- **About this exercise**
Count how many lines of the material hold "computer". Respond with that number alone.

*-*-*

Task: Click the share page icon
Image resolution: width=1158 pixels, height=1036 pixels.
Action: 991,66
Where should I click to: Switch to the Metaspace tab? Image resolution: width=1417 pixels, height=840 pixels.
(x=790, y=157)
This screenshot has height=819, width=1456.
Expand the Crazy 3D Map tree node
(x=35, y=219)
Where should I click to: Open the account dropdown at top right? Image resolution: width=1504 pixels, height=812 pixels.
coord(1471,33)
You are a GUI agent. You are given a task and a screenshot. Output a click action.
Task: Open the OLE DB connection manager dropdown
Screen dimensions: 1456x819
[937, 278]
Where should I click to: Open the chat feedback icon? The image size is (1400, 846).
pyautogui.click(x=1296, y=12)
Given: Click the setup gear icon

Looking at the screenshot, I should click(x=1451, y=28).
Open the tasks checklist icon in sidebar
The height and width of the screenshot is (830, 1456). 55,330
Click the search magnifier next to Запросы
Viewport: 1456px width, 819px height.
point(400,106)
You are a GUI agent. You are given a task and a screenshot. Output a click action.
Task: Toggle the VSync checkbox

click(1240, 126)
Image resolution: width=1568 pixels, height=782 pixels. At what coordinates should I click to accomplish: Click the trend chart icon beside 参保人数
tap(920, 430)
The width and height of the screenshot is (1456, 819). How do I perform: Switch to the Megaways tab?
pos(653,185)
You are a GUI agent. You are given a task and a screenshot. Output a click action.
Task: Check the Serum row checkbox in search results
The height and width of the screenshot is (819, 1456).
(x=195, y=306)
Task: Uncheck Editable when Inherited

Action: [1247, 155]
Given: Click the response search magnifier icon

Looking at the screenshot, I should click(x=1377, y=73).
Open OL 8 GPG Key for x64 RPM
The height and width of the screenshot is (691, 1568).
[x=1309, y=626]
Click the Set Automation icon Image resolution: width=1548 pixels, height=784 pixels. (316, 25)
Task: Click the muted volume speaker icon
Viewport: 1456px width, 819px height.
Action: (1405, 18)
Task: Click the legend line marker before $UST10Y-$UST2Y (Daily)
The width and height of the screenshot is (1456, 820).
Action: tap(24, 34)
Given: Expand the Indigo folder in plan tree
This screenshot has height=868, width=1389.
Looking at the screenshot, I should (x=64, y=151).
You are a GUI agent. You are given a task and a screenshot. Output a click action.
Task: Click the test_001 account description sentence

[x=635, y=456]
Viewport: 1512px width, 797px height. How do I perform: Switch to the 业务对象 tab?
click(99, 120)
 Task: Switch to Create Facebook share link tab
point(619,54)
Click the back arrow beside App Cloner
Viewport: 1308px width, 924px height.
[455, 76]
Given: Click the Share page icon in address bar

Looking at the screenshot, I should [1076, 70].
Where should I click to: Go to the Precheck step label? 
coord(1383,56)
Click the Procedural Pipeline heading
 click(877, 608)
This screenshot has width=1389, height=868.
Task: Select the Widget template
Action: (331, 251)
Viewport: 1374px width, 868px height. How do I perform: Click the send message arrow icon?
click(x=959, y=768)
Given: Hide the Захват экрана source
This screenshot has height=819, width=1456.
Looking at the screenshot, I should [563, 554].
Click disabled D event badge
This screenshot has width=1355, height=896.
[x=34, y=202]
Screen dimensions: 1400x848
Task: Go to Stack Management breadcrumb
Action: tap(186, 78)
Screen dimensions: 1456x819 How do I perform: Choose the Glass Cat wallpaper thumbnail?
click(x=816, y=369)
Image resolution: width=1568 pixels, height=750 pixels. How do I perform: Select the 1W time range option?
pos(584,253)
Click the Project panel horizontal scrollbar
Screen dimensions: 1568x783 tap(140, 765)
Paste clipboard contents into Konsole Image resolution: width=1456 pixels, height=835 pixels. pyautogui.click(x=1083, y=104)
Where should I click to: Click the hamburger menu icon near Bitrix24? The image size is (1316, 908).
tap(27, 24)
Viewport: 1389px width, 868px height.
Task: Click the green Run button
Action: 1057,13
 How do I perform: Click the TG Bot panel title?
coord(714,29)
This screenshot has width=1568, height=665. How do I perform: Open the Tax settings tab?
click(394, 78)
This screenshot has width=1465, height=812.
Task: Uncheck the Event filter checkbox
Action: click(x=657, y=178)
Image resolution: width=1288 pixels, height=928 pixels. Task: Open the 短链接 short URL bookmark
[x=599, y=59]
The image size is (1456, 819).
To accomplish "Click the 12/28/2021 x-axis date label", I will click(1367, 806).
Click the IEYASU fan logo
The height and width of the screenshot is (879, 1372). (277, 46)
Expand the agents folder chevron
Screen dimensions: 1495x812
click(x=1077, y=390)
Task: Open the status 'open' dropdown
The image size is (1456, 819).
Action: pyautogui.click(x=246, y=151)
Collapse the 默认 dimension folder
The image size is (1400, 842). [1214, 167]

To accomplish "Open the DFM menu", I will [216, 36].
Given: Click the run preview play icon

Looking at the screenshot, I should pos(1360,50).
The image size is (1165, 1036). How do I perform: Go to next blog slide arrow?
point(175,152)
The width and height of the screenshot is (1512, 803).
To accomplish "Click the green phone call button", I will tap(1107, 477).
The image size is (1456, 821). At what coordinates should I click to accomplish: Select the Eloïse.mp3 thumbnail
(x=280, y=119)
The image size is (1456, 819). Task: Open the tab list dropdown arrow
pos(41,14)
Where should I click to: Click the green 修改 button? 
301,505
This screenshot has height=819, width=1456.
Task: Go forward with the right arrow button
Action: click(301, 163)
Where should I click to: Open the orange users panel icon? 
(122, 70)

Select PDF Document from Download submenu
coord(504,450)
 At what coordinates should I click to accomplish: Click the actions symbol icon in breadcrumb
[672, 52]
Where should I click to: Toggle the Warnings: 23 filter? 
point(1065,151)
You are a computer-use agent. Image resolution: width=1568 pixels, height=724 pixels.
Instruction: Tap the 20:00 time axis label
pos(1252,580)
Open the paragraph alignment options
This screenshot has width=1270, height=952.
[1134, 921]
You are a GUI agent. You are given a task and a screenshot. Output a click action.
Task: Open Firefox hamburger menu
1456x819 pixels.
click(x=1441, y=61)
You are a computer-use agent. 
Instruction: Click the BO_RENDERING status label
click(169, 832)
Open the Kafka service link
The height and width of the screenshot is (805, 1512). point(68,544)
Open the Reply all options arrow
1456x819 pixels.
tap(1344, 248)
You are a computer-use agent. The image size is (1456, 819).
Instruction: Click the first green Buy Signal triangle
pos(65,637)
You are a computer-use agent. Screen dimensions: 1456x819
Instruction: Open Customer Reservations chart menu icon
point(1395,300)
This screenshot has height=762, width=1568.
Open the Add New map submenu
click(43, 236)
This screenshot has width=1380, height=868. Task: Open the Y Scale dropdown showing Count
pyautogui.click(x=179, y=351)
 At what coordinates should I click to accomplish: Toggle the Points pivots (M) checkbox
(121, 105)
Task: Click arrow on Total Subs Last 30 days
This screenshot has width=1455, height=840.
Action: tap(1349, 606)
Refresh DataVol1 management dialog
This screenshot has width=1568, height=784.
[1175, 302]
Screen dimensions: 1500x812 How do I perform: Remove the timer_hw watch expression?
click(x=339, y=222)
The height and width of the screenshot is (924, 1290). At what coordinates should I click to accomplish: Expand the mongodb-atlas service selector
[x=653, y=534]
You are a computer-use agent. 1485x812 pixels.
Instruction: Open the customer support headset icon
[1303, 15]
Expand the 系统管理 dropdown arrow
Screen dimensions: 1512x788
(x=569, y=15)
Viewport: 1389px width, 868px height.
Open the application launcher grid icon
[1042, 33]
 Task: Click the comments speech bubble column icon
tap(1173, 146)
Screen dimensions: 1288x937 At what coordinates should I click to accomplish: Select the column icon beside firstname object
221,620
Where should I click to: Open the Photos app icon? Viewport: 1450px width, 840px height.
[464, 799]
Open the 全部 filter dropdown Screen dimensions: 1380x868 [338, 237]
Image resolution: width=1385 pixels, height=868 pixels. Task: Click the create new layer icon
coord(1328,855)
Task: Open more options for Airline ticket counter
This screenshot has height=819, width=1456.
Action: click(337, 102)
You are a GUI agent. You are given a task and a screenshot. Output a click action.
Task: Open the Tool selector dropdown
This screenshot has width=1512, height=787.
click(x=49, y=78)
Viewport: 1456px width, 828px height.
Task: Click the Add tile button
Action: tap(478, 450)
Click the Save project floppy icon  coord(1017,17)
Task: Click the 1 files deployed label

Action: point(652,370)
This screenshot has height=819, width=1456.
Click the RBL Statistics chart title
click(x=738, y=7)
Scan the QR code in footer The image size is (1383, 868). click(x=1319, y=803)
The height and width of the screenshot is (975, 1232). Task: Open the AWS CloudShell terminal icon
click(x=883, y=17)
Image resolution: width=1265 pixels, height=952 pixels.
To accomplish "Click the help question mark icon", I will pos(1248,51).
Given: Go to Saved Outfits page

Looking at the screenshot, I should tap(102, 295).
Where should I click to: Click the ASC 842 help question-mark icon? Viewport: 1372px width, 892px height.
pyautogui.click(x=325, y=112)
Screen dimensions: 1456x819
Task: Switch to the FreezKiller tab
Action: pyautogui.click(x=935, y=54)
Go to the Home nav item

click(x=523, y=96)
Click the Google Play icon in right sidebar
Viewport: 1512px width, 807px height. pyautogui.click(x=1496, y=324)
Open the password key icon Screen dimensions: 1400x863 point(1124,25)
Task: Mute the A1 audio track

*-*-*

- **Exercise answer**
5